Task prompt ▸ Every line with "Open" in it must be copied from the data.

═══ Stored data ═══

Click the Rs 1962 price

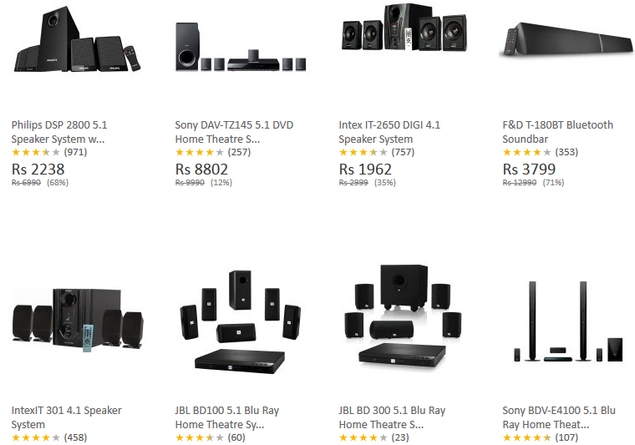(x=365, y=169)
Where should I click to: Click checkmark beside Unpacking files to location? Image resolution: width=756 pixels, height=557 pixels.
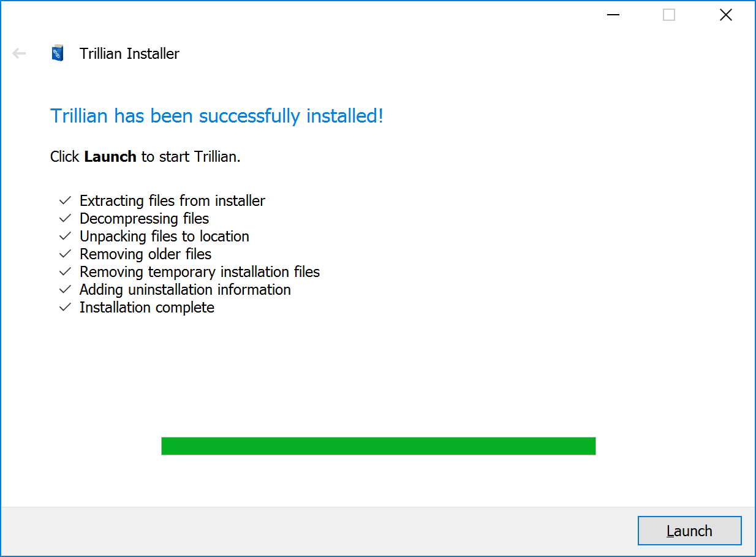click(65, 236)
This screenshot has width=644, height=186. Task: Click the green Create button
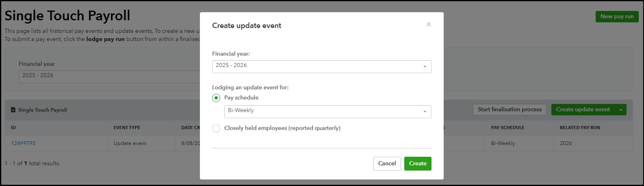coord(418,164)
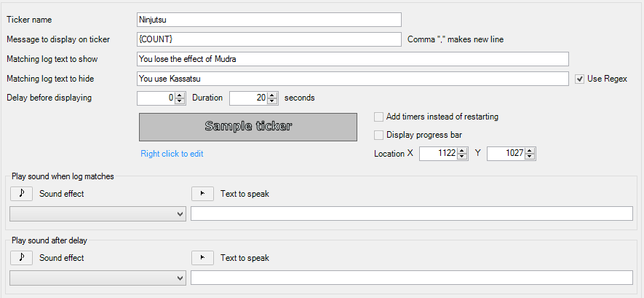Enable Add timers instead of restarting

pyautogui.click(x=378, y=117)
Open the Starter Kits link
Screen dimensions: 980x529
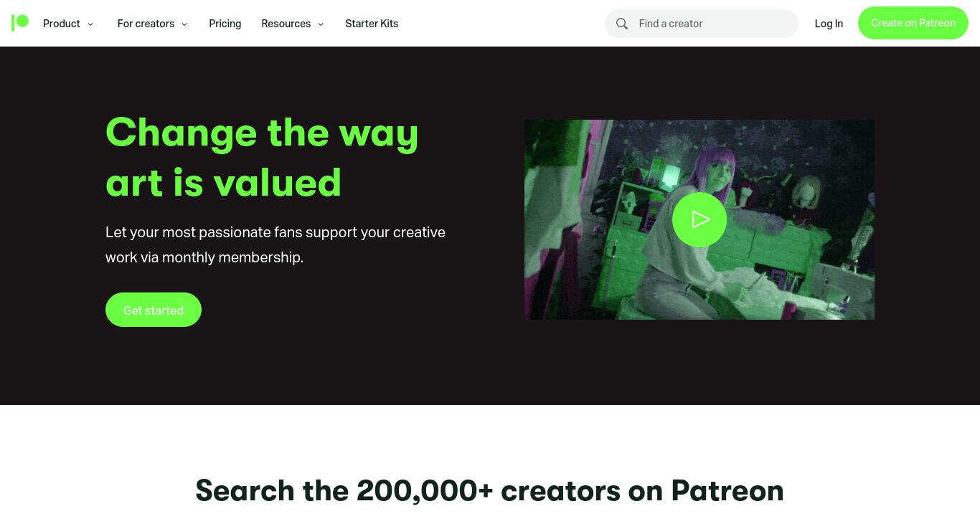[372, 24]
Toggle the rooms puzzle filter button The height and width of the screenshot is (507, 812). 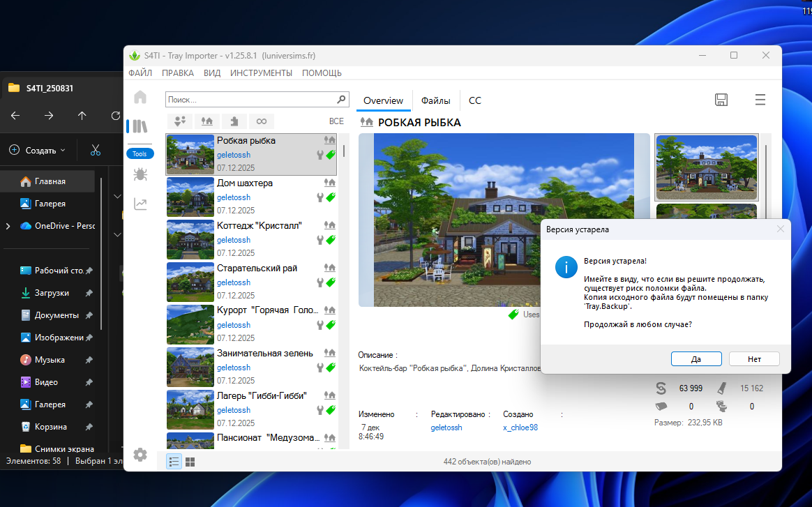(234, 121)
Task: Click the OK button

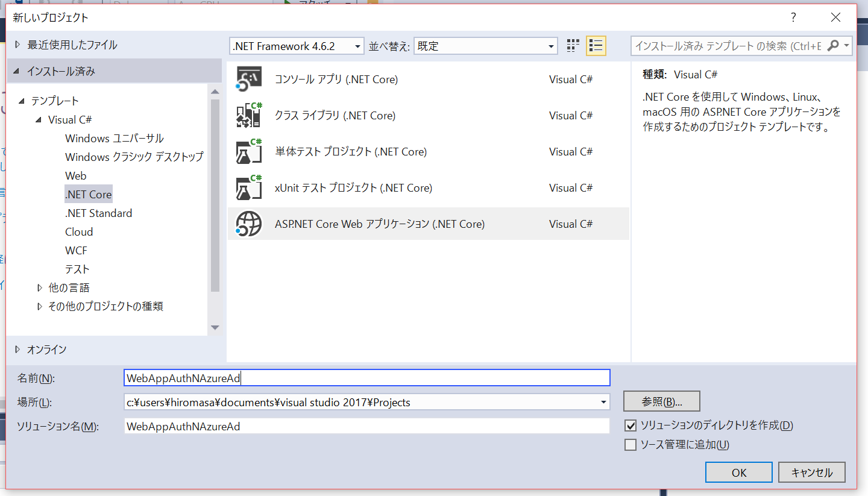Action: pos(738,472)
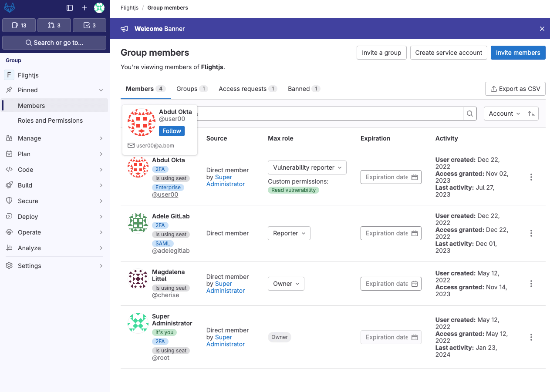
Task: Click the Invite members button
Action: click(518, 52)
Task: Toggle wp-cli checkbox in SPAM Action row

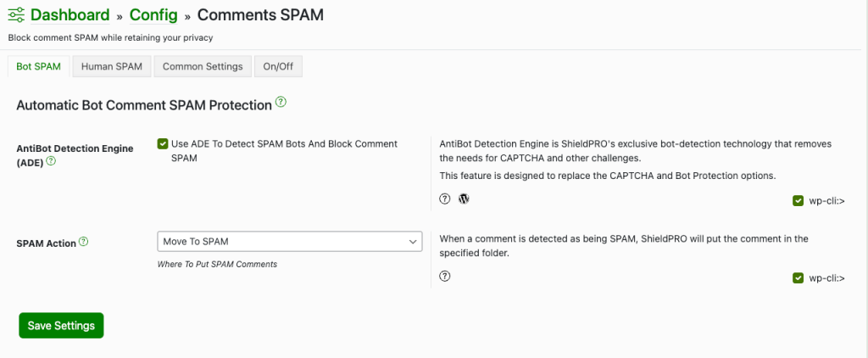Action: (x=798, y=278)
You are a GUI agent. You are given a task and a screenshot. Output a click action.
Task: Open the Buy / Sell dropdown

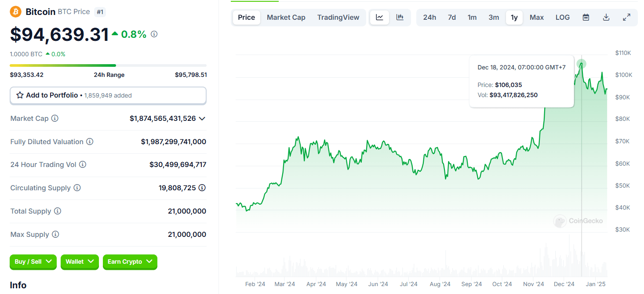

═══

Exercise output ▸
Open the Starter Kits link
Task: Open the Buy / Sell dropdown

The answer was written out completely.